Effektives Telefonieren für Einkäufer: Ist Ihr Telefonarbeitsplatz optimal eingerichtet?

30 bis 40 % der Arbeitszeit eines österreichischen Einkäufers gehen fürs Telefonieren drauf, hat der Verband Einkauf und Management in Wien herausgefunden. Die Zahlen für deutsche Einkäufer dürften nicht viel anders aussehen. Grund genug, sich den eigenen Arbeitsplatz einmal genauer anzusehen.Callcenter genießen landauf, landab nicht den allerbesten Ruf. Dennoch lohnt ein Blick in die Räumlichkeiten dieser ungeliebten Branche. Dort sitzen
Männer und Frauen, die
– viel telefonieren,
– beide Hände freihaben müssen,
– beim Telefonieren umhergehen, um sich besser zu konzentrieren (oder zu entspannen),
– sich während des Telefonats Notizen machen,
– wichtige Unterlagen (Angebote, Preislisten, Prospekte) in Griffnähe haben,
– beim Telefonieren den PC bedienen.
Alles Arbeiten, die Sie als Einkäufer genauso zu erledigen haben. Um ungestört zu telefonieren, müssen Sie Ihren Schreibtisch ja nicht gleich zur schallgeschützten Callcenter-Box umbauen.

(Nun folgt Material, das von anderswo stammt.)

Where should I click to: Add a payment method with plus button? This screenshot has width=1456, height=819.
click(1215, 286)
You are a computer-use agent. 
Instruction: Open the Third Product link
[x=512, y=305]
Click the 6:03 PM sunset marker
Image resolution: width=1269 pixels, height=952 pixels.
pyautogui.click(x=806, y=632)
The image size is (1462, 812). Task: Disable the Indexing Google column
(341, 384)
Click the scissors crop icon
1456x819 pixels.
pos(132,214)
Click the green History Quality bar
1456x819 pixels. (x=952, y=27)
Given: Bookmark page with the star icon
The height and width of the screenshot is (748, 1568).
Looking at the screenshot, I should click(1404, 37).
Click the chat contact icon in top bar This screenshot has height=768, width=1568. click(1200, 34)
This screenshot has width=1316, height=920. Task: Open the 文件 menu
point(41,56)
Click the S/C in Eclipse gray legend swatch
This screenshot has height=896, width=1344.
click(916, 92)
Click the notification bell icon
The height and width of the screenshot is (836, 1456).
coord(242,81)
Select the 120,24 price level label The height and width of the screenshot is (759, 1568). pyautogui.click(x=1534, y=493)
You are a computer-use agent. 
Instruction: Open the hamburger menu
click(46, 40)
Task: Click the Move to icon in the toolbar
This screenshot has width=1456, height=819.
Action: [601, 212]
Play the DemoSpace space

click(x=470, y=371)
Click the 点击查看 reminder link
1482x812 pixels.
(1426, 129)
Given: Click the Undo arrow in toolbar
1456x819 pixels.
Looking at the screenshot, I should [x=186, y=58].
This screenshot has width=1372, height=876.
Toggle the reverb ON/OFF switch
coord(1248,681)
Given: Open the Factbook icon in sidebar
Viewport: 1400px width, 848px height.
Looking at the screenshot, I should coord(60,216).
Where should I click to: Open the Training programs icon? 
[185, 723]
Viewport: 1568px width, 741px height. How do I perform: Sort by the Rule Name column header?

Folgende Tricks der professionellen Telefonierer, die Ihnen bei Ihren Einkaufs-Telefonaten helfen, stellt Ihnen der Einkaufsmanager vor:

Ein wichtiges Hilfsmittel sind die schnurlosen Headsets mit Mikrofon! Sie erweitern Ihren Aktionsradius um mindestens eine Büroetage. Für Telefonverhandlungen sind sie das ideale Arbeitsgerät. Hochwertige(!) Geräte bieten ausgezeichnete Gebrauchseigenschaften.

Die Mikrofone haben eine so genannte Richtcharakteristik, die kaum auf Umgebungsgeräusche anspricht. Dazu übertragen die Headsets nicht nur einen lupenreinen Klang, so ganz nebenbei wirken sie auch noch als Ohr stöpsel gegen Hintergrundgeräusche. Lohnenswert ist auch die Anschaffung von externen Zusatzlautsprechern, falls andere Personen an einer Telefonverhandlung teilnehmen.